Records for this exercise
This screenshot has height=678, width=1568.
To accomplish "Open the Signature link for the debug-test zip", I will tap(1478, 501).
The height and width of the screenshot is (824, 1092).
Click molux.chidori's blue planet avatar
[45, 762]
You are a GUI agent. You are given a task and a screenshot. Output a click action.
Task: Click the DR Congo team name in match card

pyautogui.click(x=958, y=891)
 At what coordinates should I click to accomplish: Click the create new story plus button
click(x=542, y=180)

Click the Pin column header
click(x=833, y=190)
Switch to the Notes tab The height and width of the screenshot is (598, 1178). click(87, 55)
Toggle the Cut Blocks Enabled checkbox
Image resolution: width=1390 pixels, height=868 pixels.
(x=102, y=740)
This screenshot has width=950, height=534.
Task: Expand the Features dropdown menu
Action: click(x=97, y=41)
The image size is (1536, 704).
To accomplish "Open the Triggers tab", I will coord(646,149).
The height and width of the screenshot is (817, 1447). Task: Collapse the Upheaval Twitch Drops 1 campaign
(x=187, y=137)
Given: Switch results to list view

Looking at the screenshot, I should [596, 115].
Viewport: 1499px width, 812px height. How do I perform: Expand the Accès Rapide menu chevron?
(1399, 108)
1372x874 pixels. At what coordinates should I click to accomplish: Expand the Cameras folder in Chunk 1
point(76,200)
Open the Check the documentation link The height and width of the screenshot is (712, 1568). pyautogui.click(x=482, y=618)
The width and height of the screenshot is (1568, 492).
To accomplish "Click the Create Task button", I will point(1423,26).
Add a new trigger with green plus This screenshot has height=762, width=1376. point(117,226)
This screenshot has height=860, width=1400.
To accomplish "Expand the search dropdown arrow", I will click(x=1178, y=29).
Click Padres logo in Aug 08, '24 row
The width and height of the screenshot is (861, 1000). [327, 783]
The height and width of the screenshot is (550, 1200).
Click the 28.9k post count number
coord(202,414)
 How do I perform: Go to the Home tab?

Task description
Make a verbatim copy of every entry shown above.

Task response
This screenshot has height=678, width=1568.
To accomplish "Open the Signature link for the debug-test zip", I will tap(1478, 501).
The height and width of the screenshot is (824, 1092).
Click molux.chidori's blue planet avatar
[45, 762]
You are a GUI agent. You are given a task and a screenshot. Output a click action.
Task: Click the DR Congo team name in match card

pyautogui.click(x=958, y=891)
 At what coordinates should I click to accomplish: Click the create new story plus button
click(x=542, y=180)

Click the Pin column header
click(x=833, y=190)
Switch to the Notes tab The height and width of the screenshot is (598, 1178). click(87, 55)
Toggle the Cut Blocks Enabled checkbox
Image resolution: width=1390 pixels, height=868 pixels.
(x=102, y=740)
This screenshot has width=950, height=534.
Task: Expand the Features dropdown menu
Action: click(x=97, y=41)
The image size is (1536, 704).
To accomplish "Open the Triggers tab", I will coord(646,149).
The height and width of the screenshot is (817, 1447). Task: Collapse the Upheaval Twitch Drops 1 campaign
(x=187, y=137)
Given: Switch results to list view

Looking at the screenshot, I should [596, 115].
Viewport: 1499px width, 812px height. How do I perform: Expand the Accès Rapide menu chevron?
(1399, 108)
1372x874 pixels. At what coordinates should I click to accomplish: Expand the Cameras folder in Chunk 1
point(76,200)
Open the Check the documentation link The height and width of the screenshot is (712, 1568). pyautogui.click(x=482, y=618)
The width and height of the screenshot is (1568, 492).
To accomplish "Click the Create Task button", I will point(1423,26).
Add a new trigger with green plus This screenshot has height=762, width=1376. point(117,226)
This screenshot has height=860, width=1400.
To accomplish "Expand the search dropdown arrow", I will click(x=1178, y=29).
Click Padres logo in Aug 08, '24 row
The width and height of the screenshot is (861, 1000). [327, 783]
The height and width of the screenshot is (550, 1200).
Click the 28.9k post count number
coord(202,414)
 How do I perform: Go to the Home tab?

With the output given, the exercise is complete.